• What is needed
Would you retype every entry that follows without altering a word?

• Data section
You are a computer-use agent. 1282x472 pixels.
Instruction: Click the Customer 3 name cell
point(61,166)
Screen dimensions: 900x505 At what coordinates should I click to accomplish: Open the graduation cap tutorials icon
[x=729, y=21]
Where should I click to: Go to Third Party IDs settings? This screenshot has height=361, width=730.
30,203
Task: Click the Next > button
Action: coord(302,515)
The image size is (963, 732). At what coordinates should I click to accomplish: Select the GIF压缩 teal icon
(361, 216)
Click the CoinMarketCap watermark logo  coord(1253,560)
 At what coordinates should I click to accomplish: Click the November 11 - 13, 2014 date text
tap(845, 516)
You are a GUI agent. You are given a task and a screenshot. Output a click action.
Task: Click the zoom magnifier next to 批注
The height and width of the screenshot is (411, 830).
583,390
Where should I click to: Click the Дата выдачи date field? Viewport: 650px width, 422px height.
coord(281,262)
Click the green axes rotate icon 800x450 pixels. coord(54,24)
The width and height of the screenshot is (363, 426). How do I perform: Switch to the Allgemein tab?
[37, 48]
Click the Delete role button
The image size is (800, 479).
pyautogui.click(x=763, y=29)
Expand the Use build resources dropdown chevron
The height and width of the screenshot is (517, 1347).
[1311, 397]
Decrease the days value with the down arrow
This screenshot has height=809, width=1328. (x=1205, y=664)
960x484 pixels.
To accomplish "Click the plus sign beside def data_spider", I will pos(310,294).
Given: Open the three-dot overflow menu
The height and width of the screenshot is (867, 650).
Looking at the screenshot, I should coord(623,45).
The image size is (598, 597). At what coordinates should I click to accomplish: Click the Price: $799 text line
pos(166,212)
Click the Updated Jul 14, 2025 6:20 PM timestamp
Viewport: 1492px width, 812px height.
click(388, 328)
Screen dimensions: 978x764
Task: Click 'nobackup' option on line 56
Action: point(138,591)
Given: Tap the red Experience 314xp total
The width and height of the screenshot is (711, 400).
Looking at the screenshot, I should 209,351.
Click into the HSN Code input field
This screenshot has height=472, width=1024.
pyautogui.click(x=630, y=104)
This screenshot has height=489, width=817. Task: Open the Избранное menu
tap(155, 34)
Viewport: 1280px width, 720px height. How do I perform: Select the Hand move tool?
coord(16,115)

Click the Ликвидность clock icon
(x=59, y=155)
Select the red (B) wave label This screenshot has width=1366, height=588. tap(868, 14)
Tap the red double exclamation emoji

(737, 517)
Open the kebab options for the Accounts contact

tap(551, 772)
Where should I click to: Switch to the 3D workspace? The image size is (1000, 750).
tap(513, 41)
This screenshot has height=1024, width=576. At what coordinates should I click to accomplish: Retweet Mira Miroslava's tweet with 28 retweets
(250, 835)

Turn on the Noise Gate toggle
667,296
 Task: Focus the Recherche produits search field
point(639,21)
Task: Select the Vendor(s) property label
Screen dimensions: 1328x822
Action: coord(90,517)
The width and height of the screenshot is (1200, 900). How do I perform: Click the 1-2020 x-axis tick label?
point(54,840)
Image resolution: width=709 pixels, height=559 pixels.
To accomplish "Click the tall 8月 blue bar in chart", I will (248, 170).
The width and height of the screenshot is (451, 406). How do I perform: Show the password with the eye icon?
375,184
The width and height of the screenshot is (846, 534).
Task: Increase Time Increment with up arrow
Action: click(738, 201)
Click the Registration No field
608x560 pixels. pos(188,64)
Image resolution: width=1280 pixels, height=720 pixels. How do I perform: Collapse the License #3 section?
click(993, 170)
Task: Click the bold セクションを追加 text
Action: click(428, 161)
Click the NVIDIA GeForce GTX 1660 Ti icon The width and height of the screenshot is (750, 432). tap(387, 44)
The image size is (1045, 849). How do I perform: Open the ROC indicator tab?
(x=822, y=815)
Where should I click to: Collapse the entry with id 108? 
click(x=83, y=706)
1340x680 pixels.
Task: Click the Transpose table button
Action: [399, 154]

• Exercise result
You are a computer-use agent. 1282x472 pixels.
Instruction: Click the Customer 3 name cell
point(61,166)
Screen dimensions: 900x505 At what coordinates should I click to accomplish: Open the graduation cap tutorials icon
[x=729, y=21]
Where should I click to: Go to Third Party IDs settings? This screenshot has height=361, width=730.
30,203
Task: Click the Next > button
Action: coord(302,515)
The image size is (963, 732). At what coordinates should I click to accomplish: Select the GIF压缩 teal icon
(361, 216)
Click the CoinMarketCap watermark logo  coord(1253,560)
 At what coordinates should I click to accomplish: Click the November 11 - 13, 2014 date text
tap(845, 516)
You are a GUI agent. You are given a task and a screenshot. Output a click action.
Task: Click the zoom magnifier next to 批注
The height and width of the screenshot is (411, 830).
583,390
Where should I click to: Click the Дата выдачи date field? Viewport: 650px width, 422px height.
coord(281,262)
Click the green axes rotate icon 800x450 pixels. coord(54,24)
The width and height of the screenshot is (363, 426). How do I perform: Switch to the Allgemein tab?
[37, 48]
Click the Delete role button
The image size is (800, 479).
pyautogui.click(x=763, y=29)
Expand the Use build resources dropdown chevron
The height and width of the screenshot is (517, 1347).
[1311, 397]
Decrease the days value with the down arrow
This screenshot has height=809, width=1328. (x=1205, y=664)
960x484 pixels.
To accomplish "Click the plus sign beside def data_spider", I will pos(310,294).
Given: Open the three-dot overflow menu
The height and width of the screenshot is (867, 650).
Looking at the screenshot, I should coord(623,45).
The image size is (598, 597). At what coordinates should I click to accomplish: Click the Price: $799 text line
pos(166,212)
Click the Updated Jul 14, 2025 6:20 PM timestamp
Viewport: 1492px width, 812px height.
click(388, 328)
Screen dimensions: 978x764
Task: Click 'nobackup' option on line 56
Action: point(138,591)
Given: Tap the red Experience 314xp total
The width and height of the screenshot is (711, 400).
Looking at the screenshot, I should 209,351.
Click into the HSN Code input field
This screenshot has height=472, width=1024.
pyautogui.click(x=630, y=104)
This screenshot has height=489, width=817. Task: Open the Избранное menu
tap(155, 34)
Viewport: 1280px width, 720px height. How do I perform: Select the Hand move tool?
coord(16,115)

Click the Ликвидность clock icon
(x=59, y=155)
Select the red (B) wave label This screenshot has width=1366, height=588. tap(868, 14)
Tap the red double exclamation emoji

(737, 517)
Open the kebab options for the Accounts contact

tap(551, 772)
Where should I click to: Switch to the 3D workspace? The image size is (1000, 750).
tap(513, 41)
This screenshot has height=1024, width=576. At what coordinates should I click to accomplish: Retweet Mira Miroslava's tweet with 28 retweets
(250, 835)

Turn on the Noise Gate toggle
667,296
 Task: Focus the Recherche produits search field
point(639,21)
Task: Select the Vendor(s) property label
Screen dimensions: 1328x822
Action: coord(90,517)
The width and height of the screenshot is (1200, 900). How do I perform: Click the 1-2020 x-axis tick label?
point(54,840)
Image resolution: width=709 pixels, height=559 pixels.
To accomplish "Click the tall 8月 blue bar in chart", I will (248, 170).
The width and height of the screenshot is (451, 406). How do I perform: Show the password with the eye icon?
375,184
The width and height of the screenshot is (846, 534).
Task: Increase Time Increment with up arrow
Action: click(738, 201)
Click the Registration No field
608x560 pixels. pos(188,64)
Image resolution: width=1280 pixels, height=720 pixels. How do I perform: Collapse the License #3 section?
click(993, 170)
Task: Click the bold セクションを追加 text
Action: click(428, 161)
Click the NVIDIA GeForce GTX 1660 Ti icon The width and height of the screenshot is (750, 432). tap(387, 44)
The image size is (1045, 849). How do I perform: Open the ROC indicator tab?
(x=822, y=815)
Where should I click to: Collapse the entry with id 108? 
click(x=83, y=706)
1340x680 pixels.
Task: Click the Transpose table button
Action: [399, 154]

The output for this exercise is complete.